-------- EXCERPTED RECORDS --------

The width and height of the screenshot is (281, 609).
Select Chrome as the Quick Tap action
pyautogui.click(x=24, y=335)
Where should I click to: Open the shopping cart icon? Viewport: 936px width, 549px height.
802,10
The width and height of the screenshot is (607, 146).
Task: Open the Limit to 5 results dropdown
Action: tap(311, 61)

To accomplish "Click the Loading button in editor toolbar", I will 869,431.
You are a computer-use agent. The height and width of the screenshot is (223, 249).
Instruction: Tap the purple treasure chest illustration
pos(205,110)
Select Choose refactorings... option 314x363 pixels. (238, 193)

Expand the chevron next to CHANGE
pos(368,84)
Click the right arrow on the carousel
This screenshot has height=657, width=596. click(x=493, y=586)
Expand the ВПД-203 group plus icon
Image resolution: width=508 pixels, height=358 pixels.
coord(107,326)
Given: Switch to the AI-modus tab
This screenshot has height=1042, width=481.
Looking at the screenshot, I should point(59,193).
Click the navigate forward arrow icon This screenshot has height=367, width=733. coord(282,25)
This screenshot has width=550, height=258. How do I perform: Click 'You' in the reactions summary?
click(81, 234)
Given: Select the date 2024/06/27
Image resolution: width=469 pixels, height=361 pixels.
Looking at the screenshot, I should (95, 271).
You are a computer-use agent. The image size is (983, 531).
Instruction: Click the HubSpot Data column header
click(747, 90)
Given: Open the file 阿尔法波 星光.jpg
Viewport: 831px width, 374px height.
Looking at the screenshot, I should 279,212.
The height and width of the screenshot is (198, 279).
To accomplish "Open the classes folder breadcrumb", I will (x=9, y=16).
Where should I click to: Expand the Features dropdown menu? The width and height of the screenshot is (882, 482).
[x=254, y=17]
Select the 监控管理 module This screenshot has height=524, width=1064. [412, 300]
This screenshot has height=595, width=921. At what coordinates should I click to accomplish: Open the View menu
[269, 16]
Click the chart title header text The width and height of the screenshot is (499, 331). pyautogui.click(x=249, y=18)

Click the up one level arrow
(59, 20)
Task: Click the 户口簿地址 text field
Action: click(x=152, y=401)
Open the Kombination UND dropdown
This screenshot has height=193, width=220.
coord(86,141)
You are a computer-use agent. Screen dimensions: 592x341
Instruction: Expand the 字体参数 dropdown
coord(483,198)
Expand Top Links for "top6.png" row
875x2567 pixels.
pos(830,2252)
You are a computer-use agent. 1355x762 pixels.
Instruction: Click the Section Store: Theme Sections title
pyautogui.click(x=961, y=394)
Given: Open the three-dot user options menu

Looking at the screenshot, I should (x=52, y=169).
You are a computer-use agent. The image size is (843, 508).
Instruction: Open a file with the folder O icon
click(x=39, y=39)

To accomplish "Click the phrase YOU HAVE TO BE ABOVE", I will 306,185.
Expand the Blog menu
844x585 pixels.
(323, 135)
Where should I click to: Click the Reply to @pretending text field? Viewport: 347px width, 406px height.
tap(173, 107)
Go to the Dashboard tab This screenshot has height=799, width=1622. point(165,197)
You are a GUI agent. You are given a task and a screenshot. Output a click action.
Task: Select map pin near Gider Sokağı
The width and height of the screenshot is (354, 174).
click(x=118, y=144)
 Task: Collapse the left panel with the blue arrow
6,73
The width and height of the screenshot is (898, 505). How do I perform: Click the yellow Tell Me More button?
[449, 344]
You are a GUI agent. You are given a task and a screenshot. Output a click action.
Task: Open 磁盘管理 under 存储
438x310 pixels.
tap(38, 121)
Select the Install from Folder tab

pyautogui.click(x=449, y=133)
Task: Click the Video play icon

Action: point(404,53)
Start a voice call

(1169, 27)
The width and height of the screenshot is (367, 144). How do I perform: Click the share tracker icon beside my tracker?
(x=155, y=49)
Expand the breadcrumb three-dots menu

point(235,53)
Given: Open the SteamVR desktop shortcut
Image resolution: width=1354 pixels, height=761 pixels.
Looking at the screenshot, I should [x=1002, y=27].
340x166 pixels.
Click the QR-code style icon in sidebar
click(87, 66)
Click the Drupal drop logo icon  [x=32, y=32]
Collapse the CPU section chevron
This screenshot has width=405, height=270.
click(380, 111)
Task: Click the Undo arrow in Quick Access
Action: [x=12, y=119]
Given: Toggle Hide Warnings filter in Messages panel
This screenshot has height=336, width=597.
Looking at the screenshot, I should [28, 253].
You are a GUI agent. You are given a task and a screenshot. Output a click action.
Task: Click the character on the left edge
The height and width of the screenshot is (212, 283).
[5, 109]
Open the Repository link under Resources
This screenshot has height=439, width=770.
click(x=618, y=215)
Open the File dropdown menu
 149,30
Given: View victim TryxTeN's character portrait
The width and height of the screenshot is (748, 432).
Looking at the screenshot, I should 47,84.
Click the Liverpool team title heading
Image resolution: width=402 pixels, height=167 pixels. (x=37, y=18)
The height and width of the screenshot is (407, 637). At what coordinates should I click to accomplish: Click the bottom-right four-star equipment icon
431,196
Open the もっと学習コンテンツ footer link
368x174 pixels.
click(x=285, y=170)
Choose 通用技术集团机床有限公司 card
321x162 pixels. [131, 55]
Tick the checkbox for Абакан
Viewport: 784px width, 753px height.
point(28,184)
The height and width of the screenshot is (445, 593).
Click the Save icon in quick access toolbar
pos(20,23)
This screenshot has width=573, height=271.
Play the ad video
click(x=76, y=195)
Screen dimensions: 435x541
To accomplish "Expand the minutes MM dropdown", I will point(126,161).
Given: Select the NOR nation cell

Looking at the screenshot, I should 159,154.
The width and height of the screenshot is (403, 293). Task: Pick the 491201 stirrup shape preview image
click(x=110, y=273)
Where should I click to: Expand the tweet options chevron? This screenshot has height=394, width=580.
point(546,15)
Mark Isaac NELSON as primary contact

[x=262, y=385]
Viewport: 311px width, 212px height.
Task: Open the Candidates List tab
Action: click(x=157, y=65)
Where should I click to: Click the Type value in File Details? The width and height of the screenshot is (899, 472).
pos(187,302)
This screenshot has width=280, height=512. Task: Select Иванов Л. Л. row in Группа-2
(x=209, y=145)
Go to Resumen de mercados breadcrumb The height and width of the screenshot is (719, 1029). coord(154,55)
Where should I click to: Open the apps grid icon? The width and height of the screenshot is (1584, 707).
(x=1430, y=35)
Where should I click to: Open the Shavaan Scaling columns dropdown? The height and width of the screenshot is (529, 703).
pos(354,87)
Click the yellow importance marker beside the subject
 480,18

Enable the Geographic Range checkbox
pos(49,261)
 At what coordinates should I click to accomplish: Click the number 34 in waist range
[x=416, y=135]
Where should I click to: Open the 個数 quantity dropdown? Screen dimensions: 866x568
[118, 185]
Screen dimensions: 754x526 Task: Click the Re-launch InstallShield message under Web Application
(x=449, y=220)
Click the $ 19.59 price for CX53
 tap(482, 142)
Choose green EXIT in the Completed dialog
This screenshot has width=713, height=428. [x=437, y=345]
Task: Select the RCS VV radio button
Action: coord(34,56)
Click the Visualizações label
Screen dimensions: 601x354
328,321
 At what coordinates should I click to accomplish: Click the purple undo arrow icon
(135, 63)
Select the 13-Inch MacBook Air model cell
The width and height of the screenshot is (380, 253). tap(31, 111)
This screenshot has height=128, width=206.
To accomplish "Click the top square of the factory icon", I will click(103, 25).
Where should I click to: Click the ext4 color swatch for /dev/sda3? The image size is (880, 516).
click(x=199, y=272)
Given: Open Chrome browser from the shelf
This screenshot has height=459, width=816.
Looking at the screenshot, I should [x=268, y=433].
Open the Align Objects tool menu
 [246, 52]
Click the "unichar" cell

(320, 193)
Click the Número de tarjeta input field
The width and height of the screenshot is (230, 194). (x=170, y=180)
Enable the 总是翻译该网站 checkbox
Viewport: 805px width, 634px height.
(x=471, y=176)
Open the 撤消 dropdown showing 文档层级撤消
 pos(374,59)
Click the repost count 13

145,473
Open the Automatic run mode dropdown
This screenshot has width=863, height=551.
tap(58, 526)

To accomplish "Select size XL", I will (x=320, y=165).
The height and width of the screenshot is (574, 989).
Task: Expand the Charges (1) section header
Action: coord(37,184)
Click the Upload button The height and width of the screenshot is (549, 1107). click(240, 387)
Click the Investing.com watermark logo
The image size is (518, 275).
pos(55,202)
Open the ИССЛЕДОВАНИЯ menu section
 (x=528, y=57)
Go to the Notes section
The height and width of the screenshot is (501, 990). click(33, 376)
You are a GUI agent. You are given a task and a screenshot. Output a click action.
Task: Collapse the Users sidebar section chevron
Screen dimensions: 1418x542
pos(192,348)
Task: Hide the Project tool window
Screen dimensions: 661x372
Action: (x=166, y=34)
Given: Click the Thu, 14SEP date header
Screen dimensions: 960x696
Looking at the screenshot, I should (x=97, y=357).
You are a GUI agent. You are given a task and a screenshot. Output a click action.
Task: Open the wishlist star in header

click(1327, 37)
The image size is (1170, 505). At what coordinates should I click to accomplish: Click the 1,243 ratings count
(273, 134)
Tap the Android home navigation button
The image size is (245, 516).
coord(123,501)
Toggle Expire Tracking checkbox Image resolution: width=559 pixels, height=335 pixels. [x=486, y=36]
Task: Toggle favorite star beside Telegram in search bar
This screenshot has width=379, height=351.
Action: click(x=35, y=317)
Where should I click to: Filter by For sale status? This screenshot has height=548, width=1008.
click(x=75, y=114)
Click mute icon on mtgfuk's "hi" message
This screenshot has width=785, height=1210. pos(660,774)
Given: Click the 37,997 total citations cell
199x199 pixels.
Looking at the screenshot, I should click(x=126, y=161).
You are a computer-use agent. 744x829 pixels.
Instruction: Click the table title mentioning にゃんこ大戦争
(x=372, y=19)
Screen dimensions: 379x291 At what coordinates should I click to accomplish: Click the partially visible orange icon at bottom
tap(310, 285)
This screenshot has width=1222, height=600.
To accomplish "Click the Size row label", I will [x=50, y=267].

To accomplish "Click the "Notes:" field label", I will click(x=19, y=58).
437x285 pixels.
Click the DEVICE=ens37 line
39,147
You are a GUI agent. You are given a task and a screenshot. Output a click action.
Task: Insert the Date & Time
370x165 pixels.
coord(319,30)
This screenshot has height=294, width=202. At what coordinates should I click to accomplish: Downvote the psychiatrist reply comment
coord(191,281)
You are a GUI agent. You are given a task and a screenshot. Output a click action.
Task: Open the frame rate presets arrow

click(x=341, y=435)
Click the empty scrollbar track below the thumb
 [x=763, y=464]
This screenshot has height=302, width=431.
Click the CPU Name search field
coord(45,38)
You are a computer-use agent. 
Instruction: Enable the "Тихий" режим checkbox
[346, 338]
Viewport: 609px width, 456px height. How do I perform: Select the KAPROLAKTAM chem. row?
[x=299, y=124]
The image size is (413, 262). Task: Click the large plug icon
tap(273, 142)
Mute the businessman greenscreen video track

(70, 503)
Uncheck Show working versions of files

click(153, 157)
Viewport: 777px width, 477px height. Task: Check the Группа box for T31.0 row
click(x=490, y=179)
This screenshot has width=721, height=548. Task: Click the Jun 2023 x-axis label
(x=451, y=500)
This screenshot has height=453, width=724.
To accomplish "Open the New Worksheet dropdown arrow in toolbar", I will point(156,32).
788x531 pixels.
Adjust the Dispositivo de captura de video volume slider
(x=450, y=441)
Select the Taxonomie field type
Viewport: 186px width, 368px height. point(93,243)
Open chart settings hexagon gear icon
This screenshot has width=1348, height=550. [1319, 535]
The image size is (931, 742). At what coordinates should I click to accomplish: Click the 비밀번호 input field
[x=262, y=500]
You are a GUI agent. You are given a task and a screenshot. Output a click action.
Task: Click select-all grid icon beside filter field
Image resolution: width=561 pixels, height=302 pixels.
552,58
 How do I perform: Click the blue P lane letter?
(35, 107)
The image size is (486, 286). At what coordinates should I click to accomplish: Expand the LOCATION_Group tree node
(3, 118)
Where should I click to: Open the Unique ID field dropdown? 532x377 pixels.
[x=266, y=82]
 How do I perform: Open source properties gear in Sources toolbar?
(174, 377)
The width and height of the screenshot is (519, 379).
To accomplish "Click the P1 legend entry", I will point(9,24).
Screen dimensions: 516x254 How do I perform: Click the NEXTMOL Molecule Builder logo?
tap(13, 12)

--------

▶ **WORK INSTRUCTION**: In the records above, tally the lines where the word "Toggle" appears, and give the number and nothing else.

▶ **SOLUTION**: 3